A gang patch in New Zealand refers to the identifying insignia of a street gang. Patches have been linked to intimidation of members of the public by gang members. Gang patches perform much the same identification role as gang colours do in other countries.

Each of the country's gangs has its own forms of insignia, of which the most prominent is often a large symbol, frequently worn by members on their clothing as a symbol of their gang membership. The patch is often seen as being as important to gang members as a military flag is to members of an army group, and any insult to the patch is taken as being an insult to the gang as a whole.

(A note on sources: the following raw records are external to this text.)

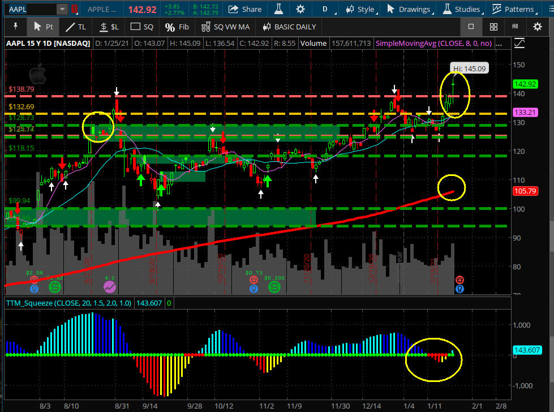554x412 pixels.
Task: Switch to the four-chart grid layout icon
Action: [493, 27]
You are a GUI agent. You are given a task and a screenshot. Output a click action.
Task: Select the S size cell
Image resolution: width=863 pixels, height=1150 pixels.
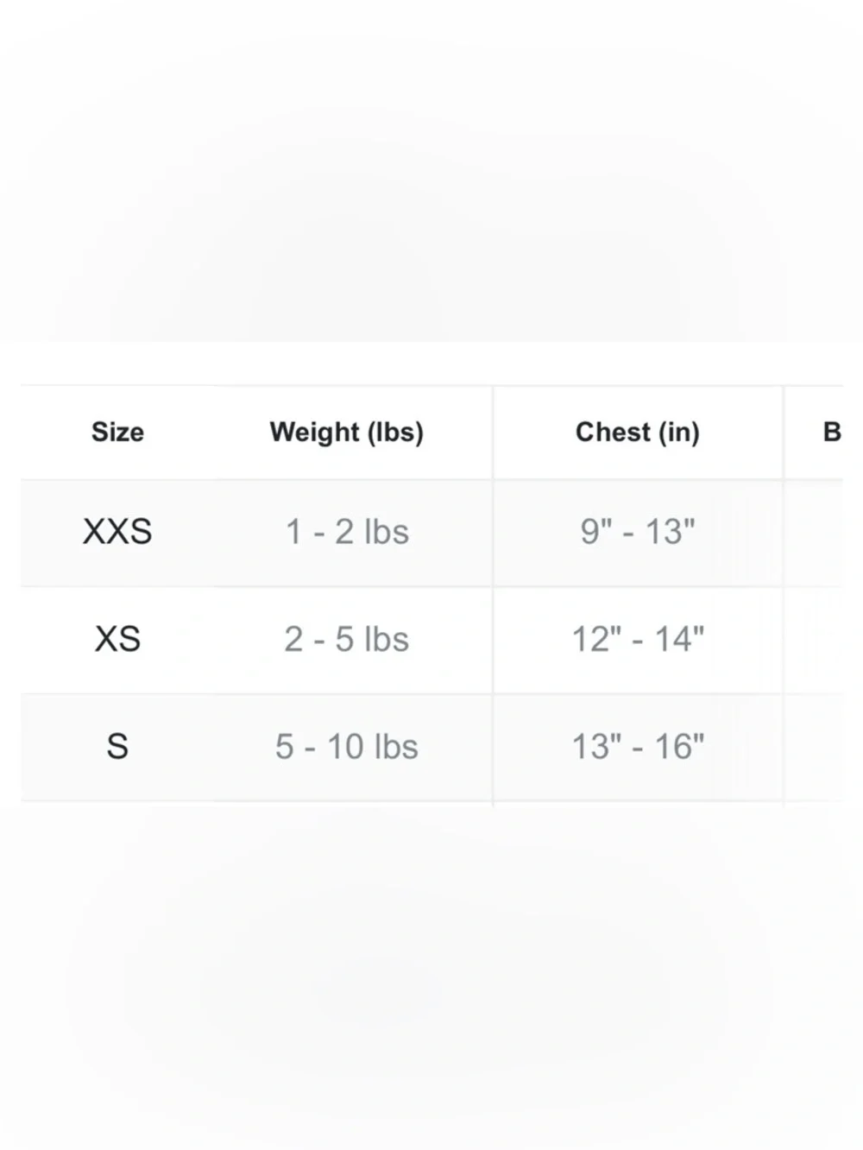tap(117, 747)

As such, the term has a more general meaning.  Being a "patched" member of a gang is to be a fully initiated member of the gang - and often a ranking member of the gang's structure. The physical patches are highly valued and have been used with some success in negotiations.

Legality

Wanganui District Council legislation 
The explanatory notes to the "Wanganui District Council (Prohibition of Gang Insignia) Bill", a local bill introduced into the New Zealand Parliament by then Whanganui MP Chester Borrows, records that the Wanganui District Council already had an informal policy that prohibited wearing or displaying gang insignia in public buildings. However, as result of attacks on police and the 5 May 2007 murder of two-year old Jhia Te Tua during a drive-by gang shooting, the council sought the legal power to make bylaws that prohibited wearing gang insignia in designated spaces. The bill received Royal Assent on 9 May 2009 and came into force the next day as the Wanganui District Council (Prohibition of Gang Insignia) Act 2009.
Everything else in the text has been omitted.